-- Work instruction --
Search the material below for the string "agent" and list each line that holds it.

-- Material for the task --
*** Begin section ***

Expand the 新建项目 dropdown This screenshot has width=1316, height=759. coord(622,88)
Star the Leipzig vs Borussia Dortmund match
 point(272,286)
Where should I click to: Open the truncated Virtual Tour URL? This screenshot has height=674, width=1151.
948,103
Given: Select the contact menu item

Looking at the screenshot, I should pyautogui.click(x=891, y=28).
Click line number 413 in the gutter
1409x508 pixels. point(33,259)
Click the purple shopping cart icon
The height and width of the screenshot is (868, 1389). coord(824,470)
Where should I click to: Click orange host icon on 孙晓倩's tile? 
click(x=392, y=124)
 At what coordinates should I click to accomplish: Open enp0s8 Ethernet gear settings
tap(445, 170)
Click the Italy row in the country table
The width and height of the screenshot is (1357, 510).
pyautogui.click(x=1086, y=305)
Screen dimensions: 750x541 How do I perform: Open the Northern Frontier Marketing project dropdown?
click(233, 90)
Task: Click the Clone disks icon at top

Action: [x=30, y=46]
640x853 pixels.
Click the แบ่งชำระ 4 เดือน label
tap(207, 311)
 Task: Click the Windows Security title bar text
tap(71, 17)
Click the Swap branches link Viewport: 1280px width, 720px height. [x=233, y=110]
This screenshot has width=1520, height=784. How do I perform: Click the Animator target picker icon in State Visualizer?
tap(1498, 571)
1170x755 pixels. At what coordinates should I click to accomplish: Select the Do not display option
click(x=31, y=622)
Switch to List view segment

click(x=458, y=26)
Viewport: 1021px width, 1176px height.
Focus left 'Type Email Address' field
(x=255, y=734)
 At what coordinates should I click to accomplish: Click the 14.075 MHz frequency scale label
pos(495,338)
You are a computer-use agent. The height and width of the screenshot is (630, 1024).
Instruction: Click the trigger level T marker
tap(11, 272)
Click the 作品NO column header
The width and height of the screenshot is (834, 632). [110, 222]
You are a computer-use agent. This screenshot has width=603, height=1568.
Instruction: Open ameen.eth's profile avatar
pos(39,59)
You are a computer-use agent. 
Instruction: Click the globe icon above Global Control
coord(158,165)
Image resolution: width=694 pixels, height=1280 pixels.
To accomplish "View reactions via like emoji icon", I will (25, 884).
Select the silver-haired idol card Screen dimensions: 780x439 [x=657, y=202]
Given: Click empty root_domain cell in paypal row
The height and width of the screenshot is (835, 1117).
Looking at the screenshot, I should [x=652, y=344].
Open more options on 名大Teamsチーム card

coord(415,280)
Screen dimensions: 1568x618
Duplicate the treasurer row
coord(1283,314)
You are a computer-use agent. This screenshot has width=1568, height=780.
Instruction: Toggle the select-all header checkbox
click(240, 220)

*** End section ***

-- Completed exercise --
You are a computer-use agent. The height and width of the screenshot is (630, 1024).
You are a computer-use agent. This screenshot has width=603, height=1568.
You are a computer-use agent. 
You are a computer-use agent. This screenshot has width=1568, height=780.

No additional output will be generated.